Really. The only REAL change after this acquisition is that the 120-130k subs DAoC currently has aren’t REMOTELY enough for Mythic to exist. And that Warhammer must do 5x better only to be granted continued existence.

You think throwing money at it is enough. I don’t. Before this Mythic could survive with modest-sized games and still slowly building very good ones. I seriously think that they threw away a lot of potential because they had the possibility to slowly increase their market share, instead of slowly losing it.

Under EA they don’t have anymore the luxury to go on with modest-sized mmorpgs.
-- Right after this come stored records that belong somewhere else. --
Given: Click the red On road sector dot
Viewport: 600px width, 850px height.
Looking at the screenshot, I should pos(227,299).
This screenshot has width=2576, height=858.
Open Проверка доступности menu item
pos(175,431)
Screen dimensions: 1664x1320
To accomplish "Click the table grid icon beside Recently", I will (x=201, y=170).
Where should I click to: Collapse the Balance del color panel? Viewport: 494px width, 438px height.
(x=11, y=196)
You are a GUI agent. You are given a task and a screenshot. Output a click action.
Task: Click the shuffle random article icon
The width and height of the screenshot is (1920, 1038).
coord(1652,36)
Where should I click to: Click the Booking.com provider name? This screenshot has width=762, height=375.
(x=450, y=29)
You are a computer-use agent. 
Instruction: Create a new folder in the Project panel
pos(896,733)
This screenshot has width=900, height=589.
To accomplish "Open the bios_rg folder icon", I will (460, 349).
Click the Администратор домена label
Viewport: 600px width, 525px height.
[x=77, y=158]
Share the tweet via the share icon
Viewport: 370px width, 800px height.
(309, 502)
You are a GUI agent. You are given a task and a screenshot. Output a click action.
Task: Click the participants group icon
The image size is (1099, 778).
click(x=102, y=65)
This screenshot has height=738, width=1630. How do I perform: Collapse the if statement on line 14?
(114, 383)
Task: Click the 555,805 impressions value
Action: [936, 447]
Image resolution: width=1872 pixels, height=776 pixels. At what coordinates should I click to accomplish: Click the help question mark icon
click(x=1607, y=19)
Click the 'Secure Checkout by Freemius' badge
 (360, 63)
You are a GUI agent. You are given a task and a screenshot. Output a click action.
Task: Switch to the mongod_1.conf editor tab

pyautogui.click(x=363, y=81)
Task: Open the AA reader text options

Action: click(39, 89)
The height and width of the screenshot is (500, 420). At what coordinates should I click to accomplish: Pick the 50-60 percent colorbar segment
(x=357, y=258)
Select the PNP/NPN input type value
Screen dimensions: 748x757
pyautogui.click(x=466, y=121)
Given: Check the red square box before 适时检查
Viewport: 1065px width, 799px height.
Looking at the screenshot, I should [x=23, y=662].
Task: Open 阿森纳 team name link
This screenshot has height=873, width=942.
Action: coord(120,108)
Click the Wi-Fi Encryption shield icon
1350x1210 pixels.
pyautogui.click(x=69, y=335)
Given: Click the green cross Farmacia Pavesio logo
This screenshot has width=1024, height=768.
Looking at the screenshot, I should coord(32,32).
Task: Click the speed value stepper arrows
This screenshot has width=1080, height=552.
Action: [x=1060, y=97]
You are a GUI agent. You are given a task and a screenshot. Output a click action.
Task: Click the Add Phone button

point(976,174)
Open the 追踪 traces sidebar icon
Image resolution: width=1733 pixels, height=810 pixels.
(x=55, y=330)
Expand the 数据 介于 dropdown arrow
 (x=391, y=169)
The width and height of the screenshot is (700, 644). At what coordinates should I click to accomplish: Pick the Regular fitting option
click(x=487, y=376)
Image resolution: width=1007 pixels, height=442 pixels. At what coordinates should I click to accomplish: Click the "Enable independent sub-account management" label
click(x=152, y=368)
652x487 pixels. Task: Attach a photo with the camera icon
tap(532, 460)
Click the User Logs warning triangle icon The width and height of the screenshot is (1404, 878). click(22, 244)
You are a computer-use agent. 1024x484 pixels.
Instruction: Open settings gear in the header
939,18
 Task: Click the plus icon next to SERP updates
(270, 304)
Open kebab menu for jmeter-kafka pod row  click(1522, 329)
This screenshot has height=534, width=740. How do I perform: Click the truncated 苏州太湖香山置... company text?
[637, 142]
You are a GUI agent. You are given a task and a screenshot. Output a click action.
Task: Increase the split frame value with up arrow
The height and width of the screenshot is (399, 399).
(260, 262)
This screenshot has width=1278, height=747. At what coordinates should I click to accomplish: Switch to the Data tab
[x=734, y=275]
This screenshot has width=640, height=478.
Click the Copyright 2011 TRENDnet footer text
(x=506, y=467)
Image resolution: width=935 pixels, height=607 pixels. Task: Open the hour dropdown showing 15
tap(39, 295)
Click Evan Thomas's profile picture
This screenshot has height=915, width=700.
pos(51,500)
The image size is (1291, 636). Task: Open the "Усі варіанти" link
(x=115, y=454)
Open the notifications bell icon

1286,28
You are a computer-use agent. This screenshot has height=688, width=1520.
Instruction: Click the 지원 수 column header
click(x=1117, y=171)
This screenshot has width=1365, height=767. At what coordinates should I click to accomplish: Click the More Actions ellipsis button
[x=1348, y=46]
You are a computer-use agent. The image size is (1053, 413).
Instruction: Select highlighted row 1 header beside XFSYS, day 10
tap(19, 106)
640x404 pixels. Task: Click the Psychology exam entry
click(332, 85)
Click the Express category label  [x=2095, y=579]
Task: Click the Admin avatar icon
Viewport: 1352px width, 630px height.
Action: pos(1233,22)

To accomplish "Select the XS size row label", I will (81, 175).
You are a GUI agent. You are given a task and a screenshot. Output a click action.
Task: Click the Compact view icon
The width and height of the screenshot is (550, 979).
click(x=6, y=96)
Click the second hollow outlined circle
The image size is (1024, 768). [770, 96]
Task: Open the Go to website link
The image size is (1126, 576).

It’s quite obvious that EA will now bet heavily on this. It’s quite obvious that they will throw a bunch of money at Mythic. And it’s quite obvious that things at Mythic will change SIGNIFICANTLY because of this.

Athryn: Who knows, maybe they will infuse some life back into DAoC?

DAoC was already the sacrificial lamb for Warhammer. They are too similar to let them compete for the same audience and it already happened that they used DAoC shortcomings to publicize Warhammer (instead of fixing them).

This already before EA’s acquisition, so nothing will change. Maybe DAoC will even have a few more leftovers devs that will give the illusion of more support when instead they will complete the disruption of the original DAoC team (as SWG demonstrated the simplest, quickest way to kill a mmorpg is to have an high churn rate with the devs).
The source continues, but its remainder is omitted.